21.12.04

A doença do País

Finalmente, parece que há uma unanimidade nos partidos políticos em relação à necessidade de medidas rigorosas para controlar o défice das contas públicas. Só assim podemos entender as declarações que os vários dirigentes fizeram hoje a propósito do "chumbo" do Eurostat à manobra financeira que o Governo pretendia executar cedendo o direito de propriedade de alguns imóveis do Estado por um período limitado. É interessante notar que as personalidades que sempre criticaram a "obsessão pelo défice" e que acusavam o Governo de hipotecar o futuro do País só para agradar à União Europeia venham agora insurgir-se contra o "descontrolo do défice" e o estado caótico das contas públicas.
Quanto a mim, considero que o descontrolo orçamental deve ser combatido com todo o rigor e é certo que os esforços do actual e anterior Governo para controlar o défice público parecem não ter sido suficientes. Mas pergunto-me se seriam possíveis, no contexto político e social dos últimos meses, algumas medidas necessárias para baixar a despesa e aumentar a receita. É que as verdadeiras soluções para este problema são profundamente impopulares. Implicariam despedir pessoal da Função Pública e aumentar a produtividade dos funcionários, o que traria milhares de pessoas para as ruas em protesto; acabar com a evasão fiscal das pequenas e médias empresas, o que significaria um tumulto social de muitos comerciantes e empresários que passam a vida a queixar-se dos fracos rendimentos; o encerramento das empresas parasitas que sobrevivem apenas por concorrência desleal e se baseiam na mão de obra desqualificada, o que engrossaria a fila de desempregados de meia idade e sem perspectivas de outro emprego; uma reorganização profunda nos serviços de Saúde e não apenas pequenos ajustes que, mesmo assim, já conseguiram assanhar as corporações profissionais.

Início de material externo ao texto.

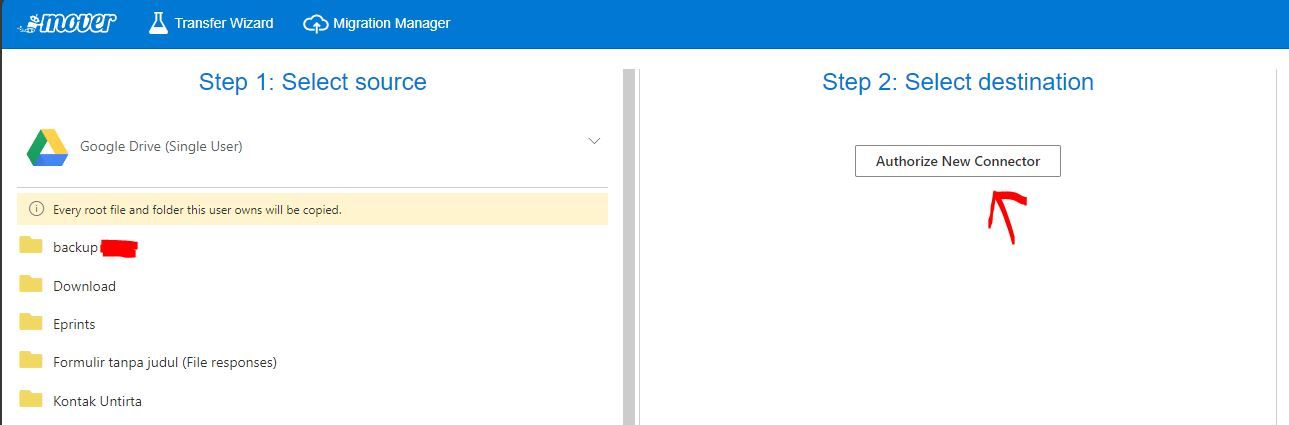
Task: Click the Mover logo
Action: point(68,22)
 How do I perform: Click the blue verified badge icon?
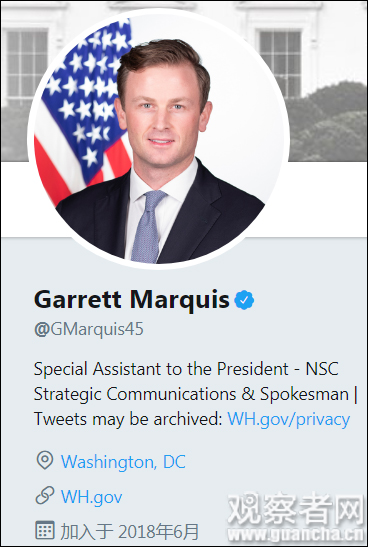pyautogui.click(x=244, y=300)
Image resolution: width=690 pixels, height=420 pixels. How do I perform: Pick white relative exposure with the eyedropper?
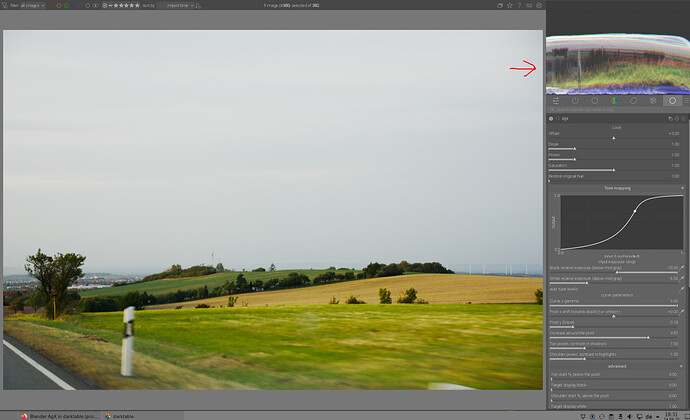click(x=682, y=279)
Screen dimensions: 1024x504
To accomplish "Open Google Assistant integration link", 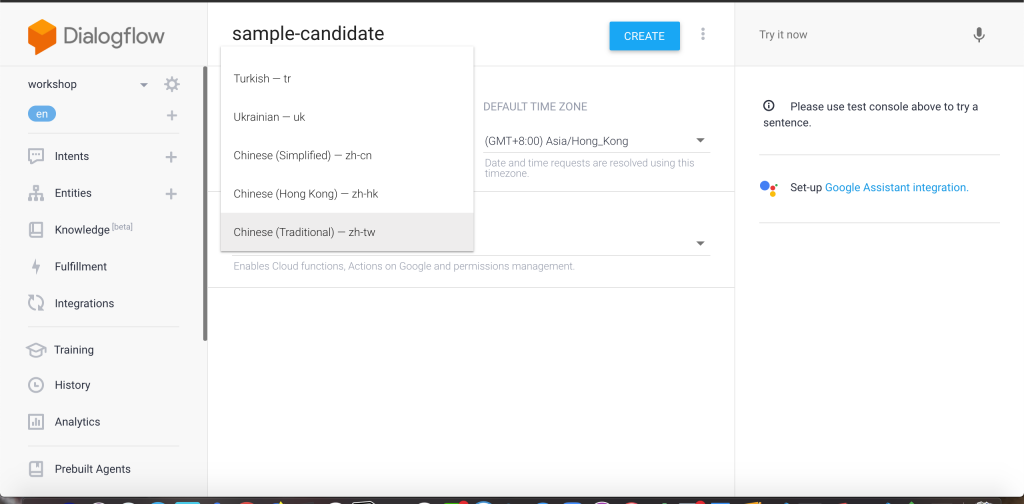I will (x=896, y=187).
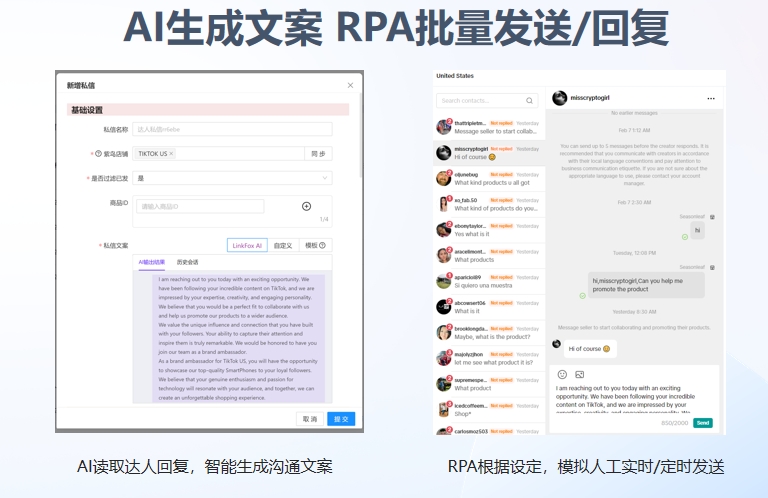The width and height of the screenshot is (768, 498).
Task: Open the emoji picker in chat
Action: point(562,374)
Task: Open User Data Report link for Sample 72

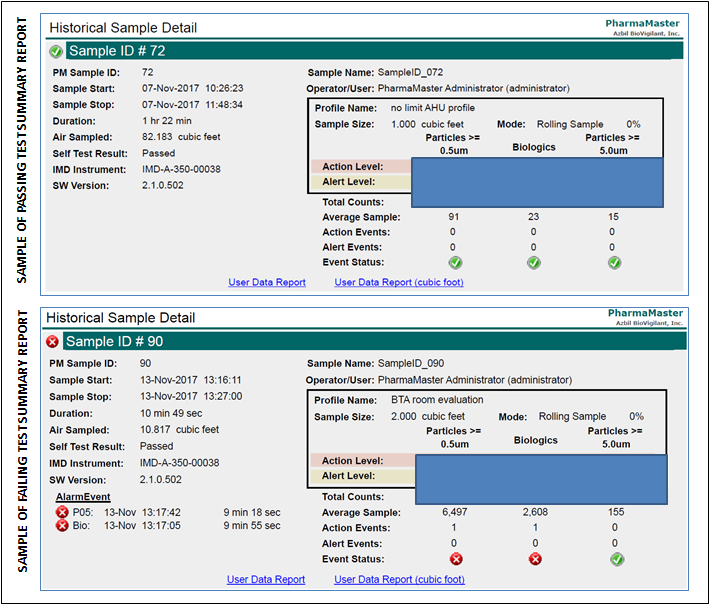Action: coord(267,283)
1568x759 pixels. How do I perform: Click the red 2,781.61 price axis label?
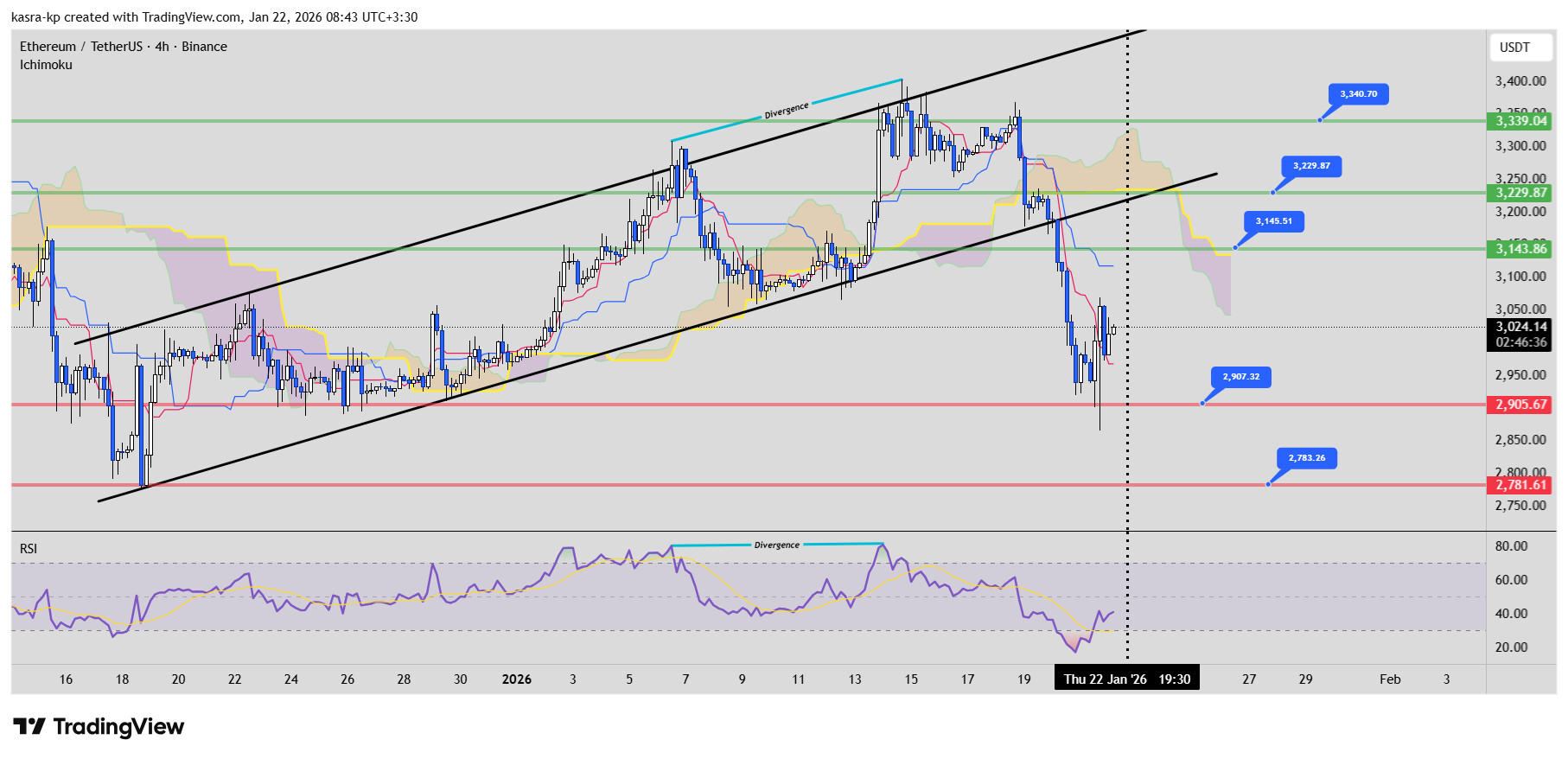coord(1520,485)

A política não pode ser simplesmente a aplicação directa das medidas consideradas correctas pelos académicos. É fácil enumerar essas medidas numa conferência ou escrevê-las num livro. Difícil é aplicá-las mantendo a coesão social do País. As reformas que no papel demoram 2 ou 3 anos a implementar precisarão do dobro do tempo para passar à prática. O país precisa de medidas urgentes mas, tal como o doente moribundo, não aguenta manobras muito invasivas. Assim, não vislumbro para os próximos tempos qualquer solução eficaz que trate as verdadeiras causas dos problemas.